Tech adoption ‘moves at the speed of trust,’ Dean Wells says

Tuesday, October 28, 2025

This story by reporter Terry Pender first appeared in the Waterloo Region Record.

The federal minister of artificial intelligence and digital innovation likes what the University of Waterloo’s dean of engineering says about building trust and transparency in how Canada adopts AI.

So the minister, Evan Solomon, has appointed Dr. Mary Wells, dean of engineering at UW, to the federal AI task force that will write a federal policy on how Canadian industry deploys the transformative technology.

Wells is focused on building safe AI systems and public trust.

“The minister said something I really like, he said: ‘Tech moves at the speed of innovation, adoption moves at the speed of trust,’” said Wells. “I really like the way he phrased that, and I thought it was very true. So, adoption and trust will go hand-in-hand.”

Wells was appointed to the 26-member task force, in part, because of UW’s TRuST network created in response to the post-pandemic rise of anti-vaxxers and disinformation about medical science. TRuST stands for Trust in Research Undertaken in Science and Technology, includes public lectures on subjects like the safety of genetically modified crops and disinformation on social media.

The task force members and interested individuals have until Oct. 31 to send in written submissions.

“They have already received more than 5,000 submissions,” said Wells. “So, it is clearly something the public is engaged in.”

The minister provided task force members with five pages of guiding questions to help focus their work. The questions cover research and talent, accelerating adoption in industry and government, commercialization, scaling champions and attracting investments, building safe AI systems and public trust in Ai, building enabling infrastructure, education and skills, and security.

Wells is focused on building safe AI systems and public trust.

One idea is to have a closed-off place where new AI technologies can be safely tested before they are made publicly available — call it an innovation sandbox, says Wells. 

“I think that is a very concrete thing we can do that would lead to a lot of innovation in this country,” said Wells.

How AI gets integrated in the workflows of the construction sector will be different from the ways AI is deployed in finance and health care.

“So we can’t just do a broad-based approach, we have to do a very specific approach, sector by sector,” said Wells.

If the people using the technology are included in developing how it is used, that will increase transparency and trust. That is the approach taken by Edith Law, the first Google Research Chair on the Future of Work and Learning and the executive director at UW’s Future of Work Institute.

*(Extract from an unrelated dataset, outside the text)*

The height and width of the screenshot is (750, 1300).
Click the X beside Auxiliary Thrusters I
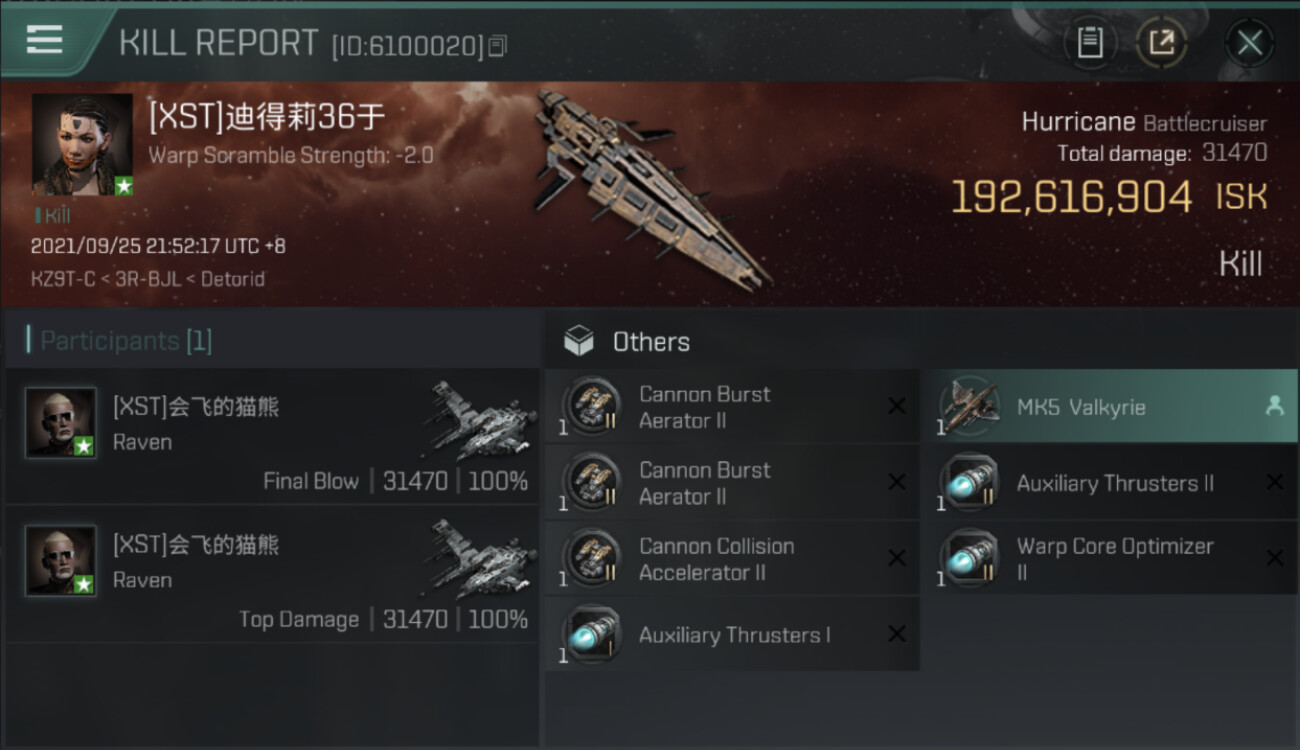pyautogui.click(x=897, y=634)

“Everybody cares about this, everybody wants Canada to be a leader, everybody wants Canada to do the right thing for the world, and we are a leader in trust and technology in many areas,” said Wells.

“So, I think we can be a leader in the world, in this area.”

The 26-member AI Strategy Taskforce comes at time when the technology makes international news and generates controversy almost every day. Meta, the owner of Facebook, Instagram and WhatsApp, announced a $27-billion campus of data centres that will cover 1,700 acres of land. The electricity and water consumption needed for AI data centres will increase greenhouse gas emissions and worsen the climate crisis, say critics.

University of Toronto physicist Geoffrey Hinton, who is called the “Godfather of AI,” won the Nobel Prize in physics this year. Hinton used the spotlight to call for more research and caution, saying AIs could become smarter than people and turn against humanity. And nobody knows how to prevent that, he said. Hinton resigned from Google so he could publicly speak about the dangers of AI.

Marcel O’Gorman, who heads the Critical Media Lab at the University of Waterloo, is concerned the AI task force is too focused on adoption and economic growth. There is not enough attention on the environmental and ethical issues, he says.

The task force was appointed in September, submissions close at the end of October and the report is due at year’s end. That’s far too fast, says O’Gorman. He created a post for students, instructors, researchers and administrators that talks about the negative impacts of generative AI on teaching and learning, especially in the humanities.

They can use generative AI all they want in microbiology, computer science, chemistry and engineering, he says, but it’s not needed, and is harmful, in English, history and political science.

“We didn’t ask for this, this is a serious disruption of our educational values, and we want to mark this moment, let it be known this is problematic for us, and we are not going to blindly adopt generative AI,” said O’Gorman.